Facebook users can find out if they were part of privacy scandal

​Get ready to find out if your Facebook data was swept up in the Cambridge Analytica scandal.

It's estimated the personal information of 622,161 users in Canada was improperly used

Facebook will notify its users if they were one of the 87 million people who had their information shared with data firm Cambridge Analytica. (Paul Sakuma/Associated Press)

Get ready to find out if your Facebook data was swept up in the Cambridge Analytica scandal.

Starting Monday, the 87 million users who might have had their data shared with Cambridge Analytica will get a detailed message on their news feeds. Facebook says most of the affected users (more than 70 million) are in the U.S., though there are over a million each in the Philippines, Indonesia and the U.K.

Facebook also estimates the personal information of 622,161 users in Canada was improperly accessed by Cambridge Analytica.

You can check if your data was shared with Cambridge Analytica by clicking on this link on a new Facebook help page.

In addition, all 2.2 billion Facebook users will receive a notice titled "Protecting Your Information" with a link to see what apps they use and what information they have shared with those apps. If they want, they can shut off apps individually or turn off third-party access to their apps completely.

The company said Friday that is has suspended AggregateIQ, the B.C. firm linked to Cambridge Analytica, from its platform following reports that the company may be connected to Cambridge Analytica's parent company, SCL.

Facebook CEO Mark Zuckerberg will testify in front of the U.S. Congress on Tuesday amid privacy concerns. (Jeff Roberson/Associated Press)

AggregateIQ has said it has always complied with the law and has denied ever being part of Cambridge Analytica or SCL. It has also said it never entered into a contract with Cambridge Analytica, nor has it ever had access to Facebook data allegedly obtained improperly by Cambridge Analytica.

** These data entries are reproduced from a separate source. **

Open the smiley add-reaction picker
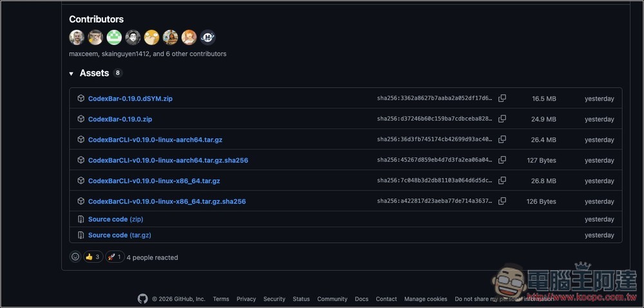 [x=75, y=257]
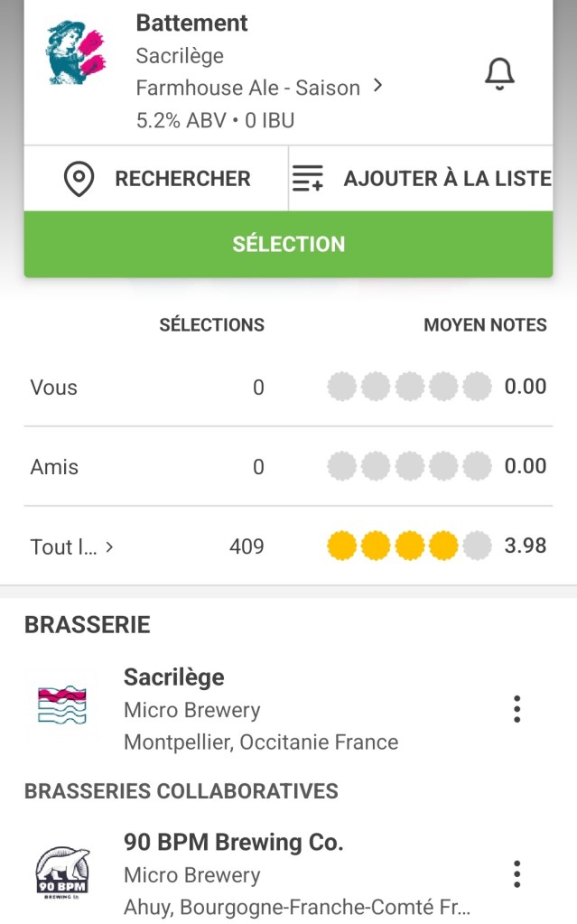Tap the RECHERCHER button
The image size is (577, 924).
pos(181,179)
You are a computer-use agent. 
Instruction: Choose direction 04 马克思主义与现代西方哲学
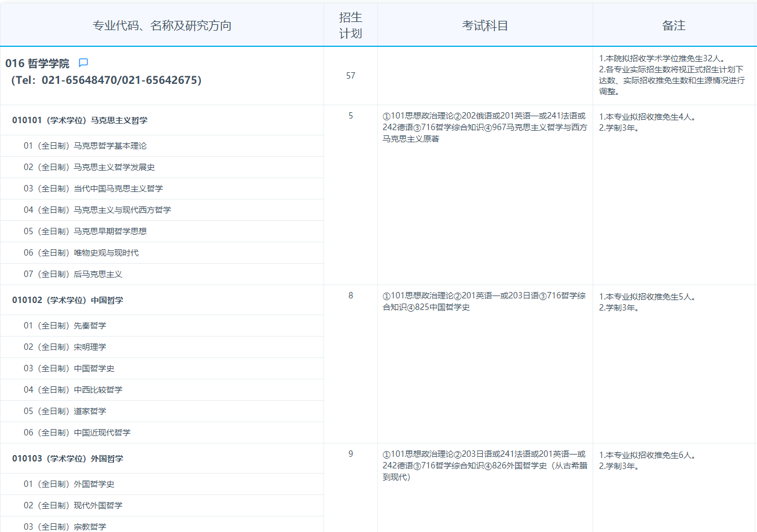pos(97,210)
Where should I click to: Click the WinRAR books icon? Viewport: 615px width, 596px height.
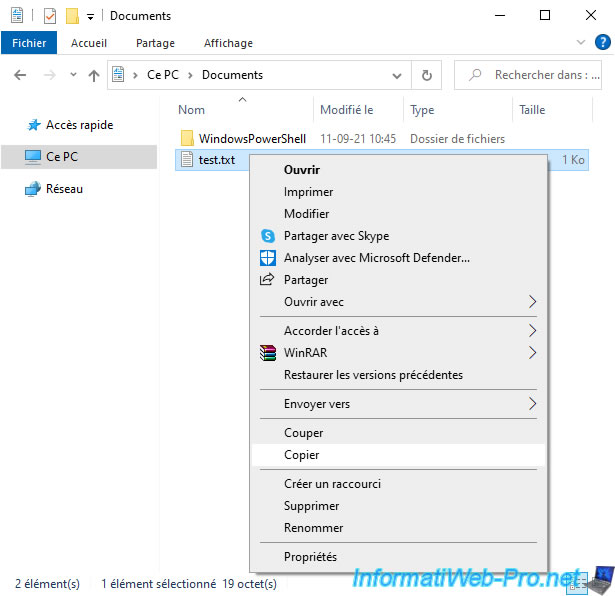(267, 353)
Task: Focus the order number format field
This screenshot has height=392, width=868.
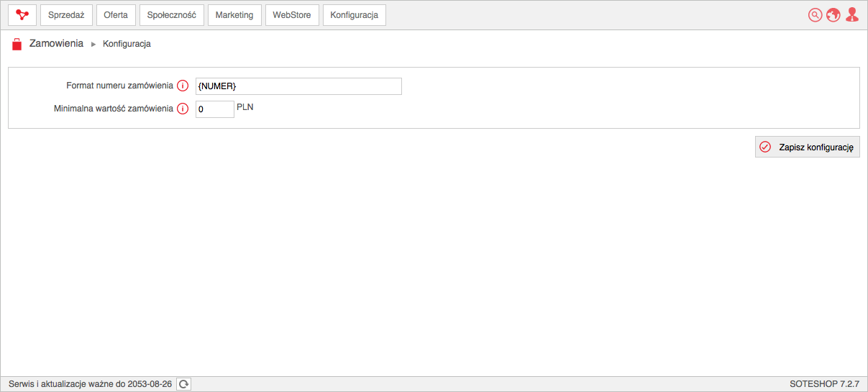Action: [x=298, y=86]
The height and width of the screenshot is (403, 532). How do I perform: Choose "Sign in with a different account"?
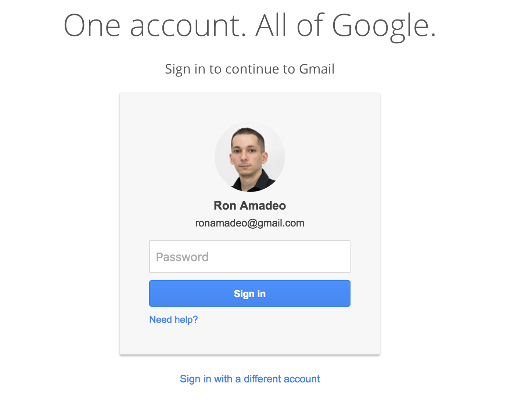point(250,379)
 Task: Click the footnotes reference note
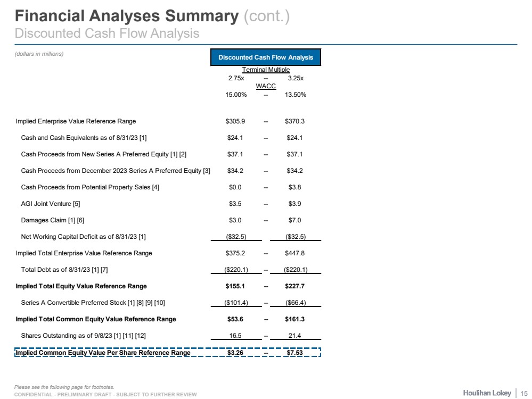pos(64,387)
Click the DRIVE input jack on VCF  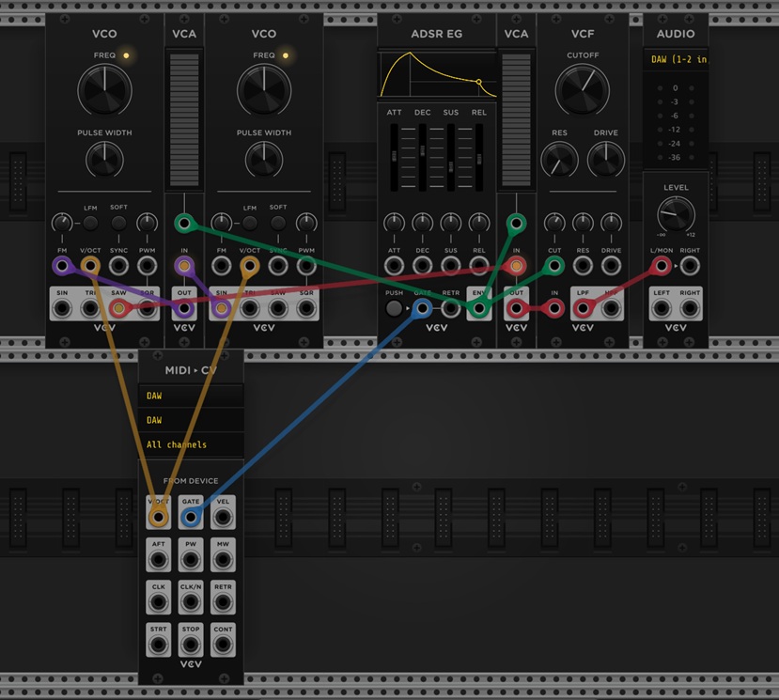[x=611, y=267]
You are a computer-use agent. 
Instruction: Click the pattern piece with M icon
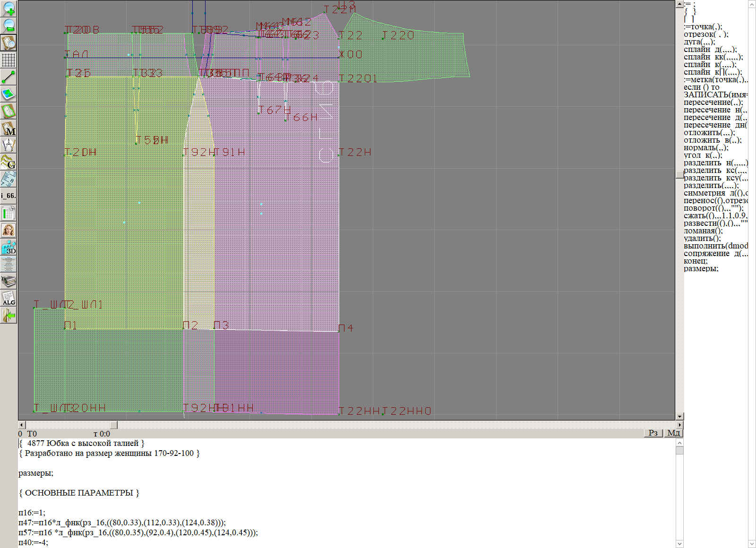9,128
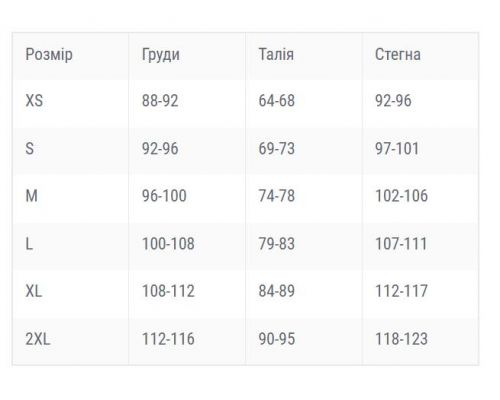500x400 pixels.
Task: Click the Розмір column header
Action: [x=49, y=54]
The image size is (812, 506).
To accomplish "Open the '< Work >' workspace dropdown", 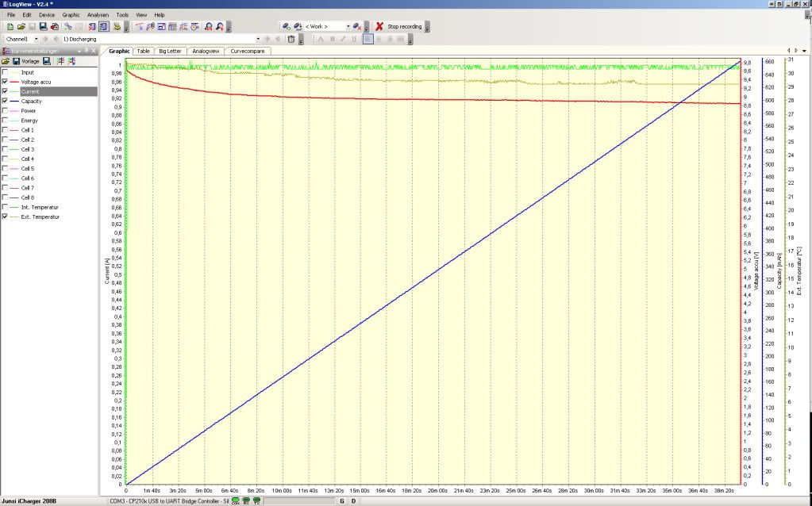I will point(346,26).
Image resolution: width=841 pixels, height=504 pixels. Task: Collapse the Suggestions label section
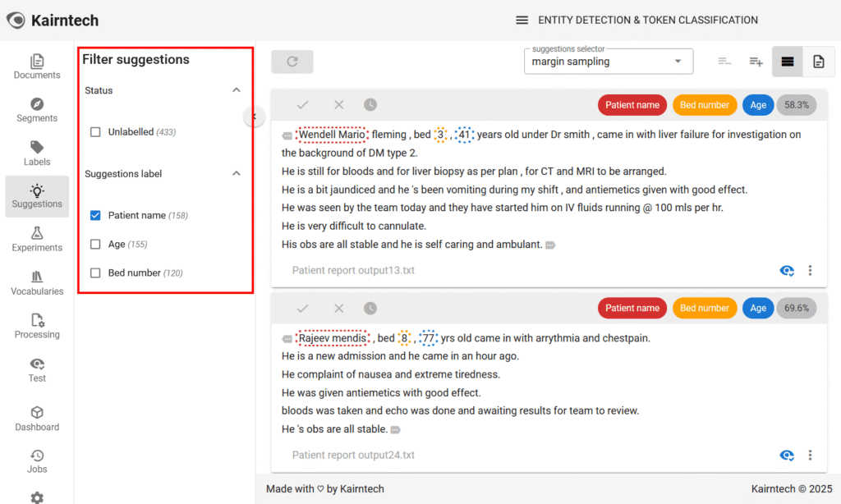point(237,174)

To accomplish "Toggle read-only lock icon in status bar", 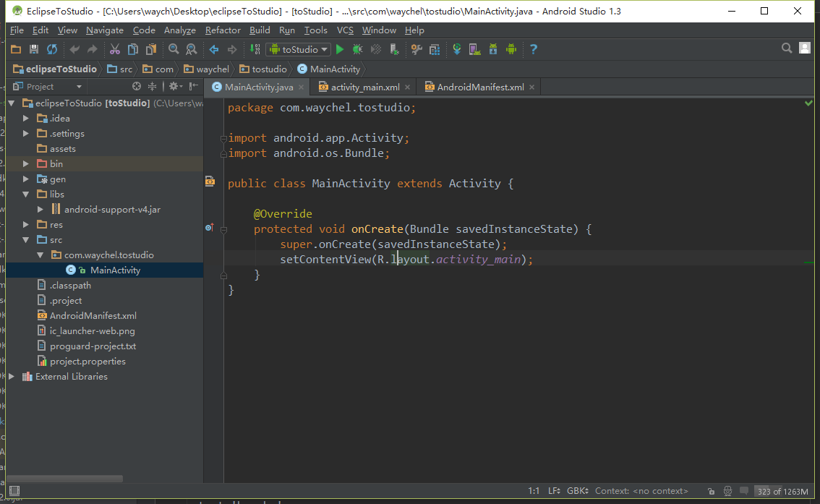I will click(712, 491).
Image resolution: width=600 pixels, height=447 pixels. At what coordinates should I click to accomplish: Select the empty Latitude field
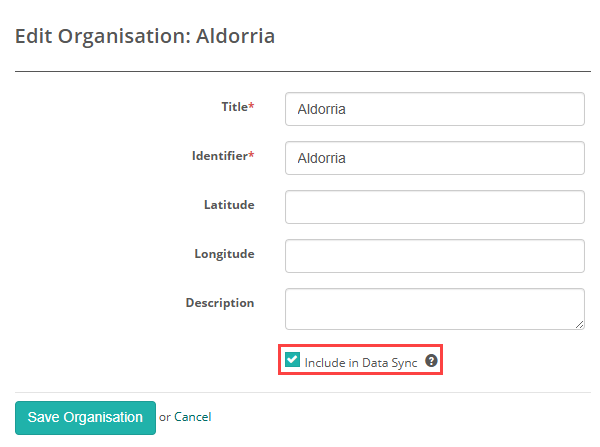pos(434,207)
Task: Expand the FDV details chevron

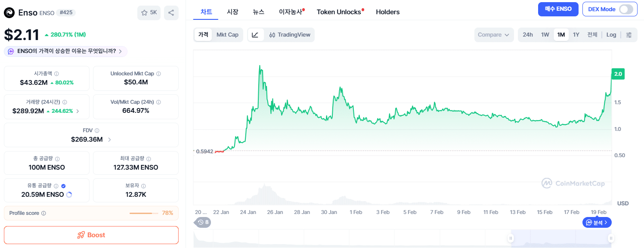Action: 110,140
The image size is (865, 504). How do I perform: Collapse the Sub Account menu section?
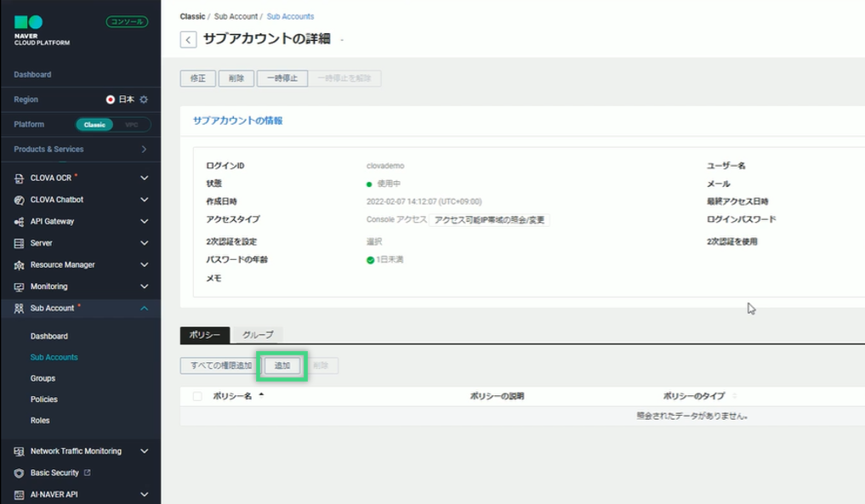point(144,309)
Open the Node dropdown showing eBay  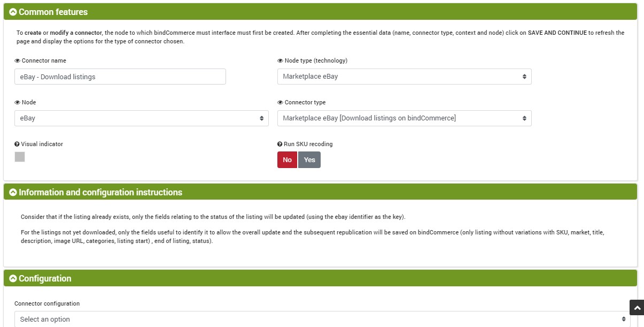click(142, 118)
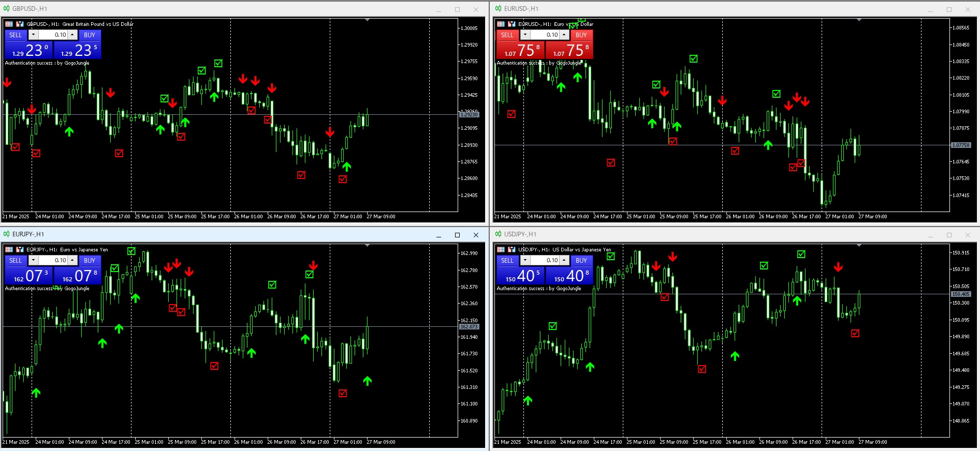The height and width of the screenshot is (451, 980).
Task: Maximize the EURJPY-,H1 chart window
Action: (457, 235)
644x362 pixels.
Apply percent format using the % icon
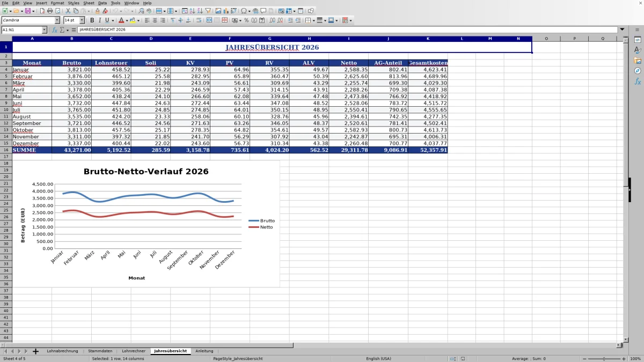click(247, 20)
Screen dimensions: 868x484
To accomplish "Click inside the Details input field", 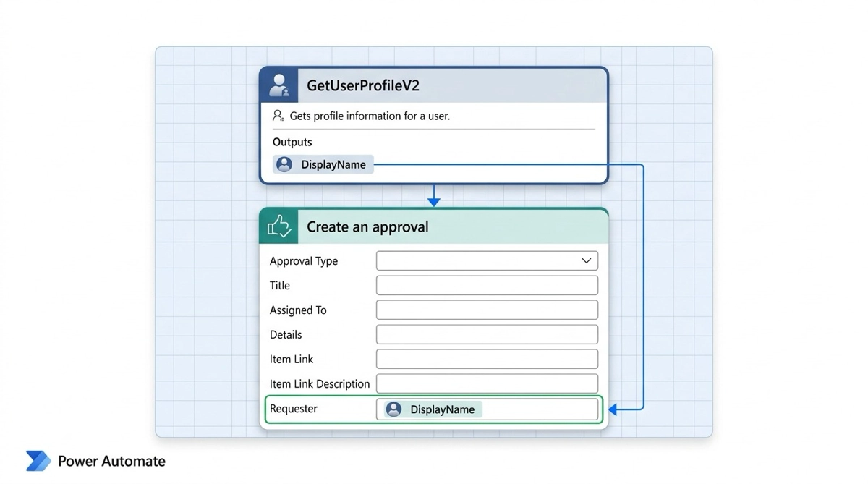I will click(487, 334).
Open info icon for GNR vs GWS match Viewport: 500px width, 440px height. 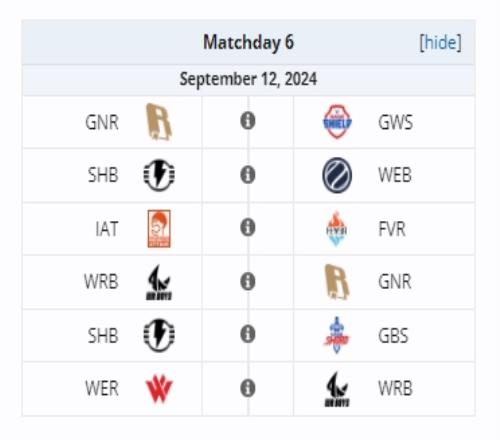tap(248, 121)
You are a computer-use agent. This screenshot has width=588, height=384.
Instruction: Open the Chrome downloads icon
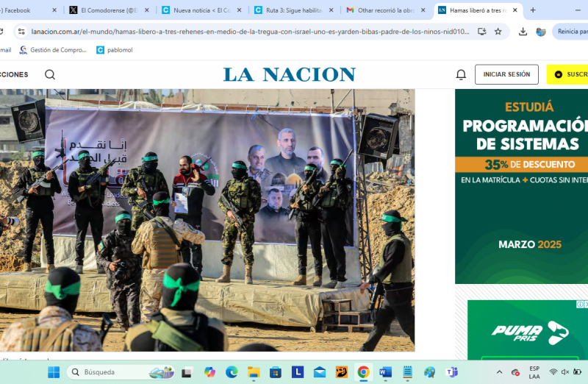[x=523, y=32]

Reeling from its worst privacy crisis in history — allegations that this Trump-affiliated data mining firm may have used ill-gotten user data to try to influence elections — Facebook is in full damage-control mode. CEO Mark Zuckerberg acknowledged that he made a "huge mistake" in failing to take a broad enough view of what Facebook's responsibility is in the world. He's set to testify before Congress this week.

Cambridge Analytica whistleblower Christopher Wylie previously estimated that more than 50 million people were compromised by a personality quiz that collected data from users and their friends. In an interview aired Sunday on NBC's Meet the Press, Wylie said the true number could be even larger than 87 million.

That Facebook app, called "This is Your Digital Life," was a personality quiz created in 2014 by an academic researcher named Aleksander Kogan, who paid about 270,000 people to take it. The app vacuumed up not just the data of the people who took it, but also — thanks to Facebook's loose restrictions — data from their friends, too, including details that they hadn't intended to share publicly.

Facebook later limited the data apps can access, but it was too late in this case.

Zuckerberg said Facebook came up with the 87 million figure by calculating the maximum number of friends that users could have had while Kogan's app was collecting data. The company doesn't have logs going back that far, he said, so it can't know exactly how many people may have been affected.